# Records to process start

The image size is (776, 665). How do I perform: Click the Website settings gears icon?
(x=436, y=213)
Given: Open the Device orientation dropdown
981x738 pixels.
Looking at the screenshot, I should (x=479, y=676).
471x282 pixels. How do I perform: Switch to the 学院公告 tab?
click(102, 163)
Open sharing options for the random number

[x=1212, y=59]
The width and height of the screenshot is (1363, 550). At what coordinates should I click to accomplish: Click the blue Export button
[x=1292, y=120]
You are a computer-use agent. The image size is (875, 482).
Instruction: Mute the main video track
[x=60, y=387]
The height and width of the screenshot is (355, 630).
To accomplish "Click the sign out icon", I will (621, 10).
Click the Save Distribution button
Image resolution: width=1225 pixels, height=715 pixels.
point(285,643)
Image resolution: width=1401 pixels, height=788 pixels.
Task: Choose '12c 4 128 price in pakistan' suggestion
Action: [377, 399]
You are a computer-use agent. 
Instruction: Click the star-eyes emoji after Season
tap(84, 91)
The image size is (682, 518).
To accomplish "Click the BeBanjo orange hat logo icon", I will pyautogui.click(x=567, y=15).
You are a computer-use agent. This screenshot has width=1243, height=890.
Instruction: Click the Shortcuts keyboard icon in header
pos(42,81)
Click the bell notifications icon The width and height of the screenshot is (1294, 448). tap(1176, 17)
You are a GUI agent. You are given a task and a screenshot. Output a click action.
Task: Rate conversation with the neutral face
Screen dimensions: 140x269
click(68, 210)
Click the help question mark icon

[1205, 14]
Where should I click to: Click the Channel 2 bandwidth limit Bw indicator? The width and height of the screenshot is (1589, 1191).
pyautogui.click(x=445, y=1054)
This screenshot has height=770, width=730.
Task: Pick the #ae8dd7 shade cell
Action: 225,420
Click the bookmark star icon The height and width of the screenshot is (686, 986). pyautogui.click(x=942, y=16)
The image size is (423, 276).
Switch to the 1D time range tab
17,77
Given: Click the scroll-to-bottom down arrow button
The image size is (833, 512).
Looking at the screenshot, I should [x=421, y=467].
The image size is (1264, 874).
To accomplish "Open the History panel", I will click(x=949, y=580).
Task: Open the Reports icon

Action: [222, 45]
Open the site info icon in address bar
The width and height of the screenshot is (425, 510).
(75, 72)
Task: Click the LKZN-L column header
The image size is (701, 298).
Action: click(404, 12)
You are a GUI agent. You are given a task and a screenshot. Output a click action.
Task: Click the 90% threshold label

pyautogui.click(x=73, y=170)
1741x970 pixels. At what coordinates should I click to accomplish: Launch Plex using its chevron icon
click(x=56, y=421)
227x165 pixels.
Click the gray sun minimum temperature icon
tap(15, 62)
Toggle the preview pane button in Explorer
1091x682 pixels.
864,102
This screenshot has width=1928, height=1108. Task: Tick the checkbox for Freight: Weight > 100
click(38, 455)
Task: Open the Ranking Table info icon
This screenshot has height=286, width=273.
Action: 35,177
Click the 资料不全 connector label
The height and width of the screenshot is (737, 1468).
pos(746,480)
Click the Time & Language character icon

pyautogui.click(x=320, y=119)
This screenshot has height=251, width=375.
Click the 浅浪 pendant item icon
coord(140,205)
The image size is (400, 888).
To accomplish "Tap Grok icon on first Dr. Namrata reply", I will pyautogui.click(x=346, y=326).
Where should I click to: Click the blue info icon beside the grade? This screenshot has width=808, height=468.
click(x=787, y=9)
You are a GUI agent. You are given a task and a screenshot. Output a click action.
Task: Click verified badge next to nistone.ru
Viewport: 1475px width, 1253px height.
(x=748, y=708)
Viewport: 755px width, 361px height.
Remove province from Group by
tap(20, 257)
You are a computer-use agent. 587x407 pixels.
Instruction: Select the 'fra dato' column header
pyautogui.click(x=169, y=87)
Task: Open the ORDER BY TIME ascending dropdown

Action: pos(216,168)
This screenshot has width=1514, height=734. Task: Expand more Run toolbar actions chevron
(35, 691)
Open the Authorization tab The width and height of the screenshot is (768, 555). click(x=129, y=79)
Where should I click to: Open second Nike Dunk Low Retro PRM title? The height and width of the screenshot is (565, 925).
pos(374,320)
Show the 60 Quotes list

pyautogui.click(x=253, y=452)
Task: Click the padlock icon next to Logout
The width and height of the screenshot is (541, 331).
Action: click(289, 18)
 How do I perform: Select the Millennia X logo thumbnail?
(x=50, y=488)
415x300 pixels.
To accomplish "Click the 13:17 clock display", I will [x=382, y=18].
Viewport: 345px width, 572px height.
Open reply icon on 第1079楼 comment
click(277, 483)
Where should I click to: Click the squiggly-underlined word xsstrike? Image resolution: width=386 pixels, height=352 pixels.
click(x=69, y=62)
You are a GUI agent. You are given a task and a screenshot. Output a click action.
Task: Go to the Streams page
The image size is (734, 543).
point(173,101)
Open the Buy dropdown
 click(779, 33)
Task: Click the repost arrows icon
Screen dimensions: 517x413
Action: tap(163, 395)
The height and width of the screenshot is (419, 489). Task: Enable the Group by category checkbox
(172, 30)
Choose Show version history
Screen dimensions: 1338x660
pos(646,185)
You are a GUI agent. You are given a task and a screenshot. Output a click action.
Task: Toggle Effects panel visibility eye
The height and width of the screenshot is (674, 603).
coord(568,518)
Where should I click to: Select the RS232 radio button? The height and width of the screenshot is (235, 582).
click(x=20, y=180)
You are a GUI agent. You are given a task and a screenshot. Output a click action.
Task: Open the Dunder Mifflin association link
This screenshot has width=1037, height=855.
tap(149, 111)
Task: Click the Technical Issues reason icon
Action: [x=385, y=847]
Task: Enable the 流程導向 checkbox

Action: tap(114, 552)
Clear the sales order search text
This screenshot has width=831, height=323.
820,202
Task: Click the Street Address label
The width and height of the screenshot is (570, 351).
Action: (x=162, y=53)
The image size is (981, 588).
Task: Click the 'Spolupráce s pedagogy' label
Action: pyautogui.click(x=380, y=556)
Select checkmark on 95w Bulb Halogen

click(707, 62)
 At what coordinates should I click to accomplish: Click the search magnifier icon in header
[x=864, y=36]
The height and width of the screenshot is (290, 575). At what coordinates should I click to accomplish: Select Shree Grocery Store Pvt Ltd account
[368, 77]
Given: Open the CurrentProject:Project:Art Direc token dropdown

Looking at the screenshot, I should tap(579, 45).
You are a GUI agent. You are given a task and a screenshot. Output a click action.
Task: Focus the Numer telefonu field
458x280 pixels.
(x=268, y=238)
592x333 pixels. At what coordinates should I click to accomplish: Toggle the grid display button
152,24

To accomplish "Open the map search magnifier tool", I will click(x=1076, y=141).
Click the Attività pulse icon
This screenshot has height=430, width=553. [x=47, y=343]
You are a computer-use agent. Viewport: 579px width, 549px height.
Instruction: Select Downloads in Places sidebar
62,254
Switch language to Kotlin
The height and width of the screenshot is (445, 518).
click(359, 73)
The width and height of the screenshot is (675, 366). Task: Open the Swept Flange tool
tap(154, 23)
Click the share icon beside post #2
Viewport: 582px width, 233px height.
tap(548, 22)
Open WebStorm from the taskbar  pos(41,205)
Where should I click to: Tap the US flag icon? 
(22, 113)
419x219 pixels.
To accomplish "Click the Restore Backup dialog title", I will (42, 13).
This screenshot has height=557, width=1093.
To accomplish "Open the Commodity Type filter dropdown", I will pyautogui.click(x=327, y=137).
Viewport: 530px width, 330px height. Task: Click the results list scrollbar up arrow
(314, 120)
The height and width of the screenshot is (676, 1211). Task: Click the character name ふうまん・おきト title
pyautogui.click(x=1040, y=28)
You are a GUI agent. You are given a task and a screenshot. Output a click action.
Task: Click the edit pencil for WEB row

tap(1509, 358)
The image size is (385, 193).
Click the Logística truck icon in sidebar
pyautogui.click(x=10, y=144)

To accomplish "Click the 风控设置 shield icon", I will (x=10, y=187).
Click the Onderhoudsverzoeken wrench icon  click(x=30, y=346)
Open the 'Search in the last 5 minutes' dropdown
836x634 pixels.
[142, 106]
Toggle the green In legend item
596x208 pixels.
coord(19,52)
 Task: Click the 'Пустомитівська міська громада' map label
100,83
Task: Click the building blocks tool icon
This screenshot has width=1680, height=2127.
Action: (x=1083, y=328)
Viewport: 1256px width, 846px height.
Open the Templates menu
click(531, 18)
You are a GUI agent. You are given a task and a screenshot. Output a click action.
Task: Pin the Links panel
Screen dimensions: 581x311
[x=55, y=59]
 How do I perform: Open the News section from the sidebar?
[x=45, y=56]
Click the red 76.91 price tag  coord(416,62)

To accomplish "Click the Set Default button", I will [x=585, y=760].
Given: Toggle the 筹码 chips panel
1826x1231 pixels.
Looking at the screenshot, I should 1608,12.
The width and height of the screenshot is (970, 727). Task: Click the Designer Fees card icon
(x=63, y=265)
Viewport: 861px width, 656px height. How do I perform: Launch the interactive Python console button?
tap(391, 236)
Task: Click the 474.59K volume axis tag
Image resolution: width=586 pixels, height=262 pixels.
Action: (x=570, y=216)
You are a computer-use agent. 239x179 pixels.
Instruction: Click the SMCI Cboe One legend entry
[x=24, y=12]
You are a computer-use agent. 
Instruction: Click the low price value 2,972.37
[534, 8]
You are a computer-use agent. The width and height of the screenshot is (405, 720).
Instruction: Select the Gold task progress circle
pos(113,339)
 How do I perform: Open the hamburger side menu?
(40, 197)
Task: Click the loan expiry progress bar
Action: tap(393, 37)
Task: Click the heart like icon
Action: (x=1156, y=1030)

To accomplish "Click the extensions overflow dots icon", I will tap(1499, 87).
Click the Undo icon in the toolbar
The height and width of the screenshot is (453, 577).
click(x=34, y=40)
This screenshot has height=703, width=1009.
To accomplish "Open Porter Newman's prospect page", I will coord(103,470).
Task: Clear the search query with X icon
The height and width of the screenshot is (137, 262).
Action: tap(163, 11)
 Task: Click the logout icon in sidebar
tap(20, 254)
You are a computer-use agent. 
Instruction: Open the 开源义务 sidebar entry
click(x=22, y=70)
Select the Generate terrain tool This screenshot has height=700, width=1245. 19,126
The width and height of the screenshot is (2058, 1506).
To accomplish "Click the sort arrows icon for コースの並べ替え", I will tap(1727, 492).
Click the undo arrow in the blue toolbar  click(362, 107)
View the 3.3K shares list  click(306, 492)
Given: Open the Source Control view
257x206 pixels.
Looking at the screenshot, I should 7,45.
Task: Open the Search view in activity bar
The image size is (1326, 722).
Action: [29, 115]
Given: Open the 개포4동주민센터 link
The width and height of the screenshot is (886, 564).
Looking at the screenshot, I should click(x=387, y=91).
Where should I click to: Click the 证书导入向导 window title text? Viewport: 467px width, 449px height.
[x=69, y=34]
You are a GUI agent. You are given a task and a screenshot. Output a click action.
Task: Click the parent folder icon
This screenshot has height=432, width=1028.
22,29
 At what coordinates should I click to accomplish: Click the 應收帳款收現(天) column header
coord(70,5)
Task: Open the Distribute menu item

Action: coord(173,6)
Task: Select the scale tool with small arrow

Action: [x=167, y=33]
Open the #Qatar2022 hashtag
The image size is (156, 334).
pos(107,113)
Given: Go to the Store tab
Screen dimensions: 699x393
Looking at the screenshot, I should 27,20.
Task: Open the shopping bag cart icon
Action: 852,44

# Records to process end

### [What is needed]
Arrange the lines of the listing above as a numbered list, beginning with the line that contains "Given: Open the Source Control view" and continuing through the line that contains "[x=69, y=34]". Omit any blank lines.

### [The solution]
1. Given: Open the Source Control view
2. 257x206 pixels.
3. Looking at the screenshot, I should 7,45.
4. Task: Open the Search view in activity bar
5. The image size is (1326, 722).
6. Action: [29, 115]
7. Given: Open the 개포4동주민센터 link
8. The width and height of the screenshot is (886, 564).
9. Looking at the screenshot, I should click(x=387, y=91).
10. Where should I click to: Click the 证书导入向导 window title text? Viewport: 467px width, 449px height.
11. [x=69, y=34]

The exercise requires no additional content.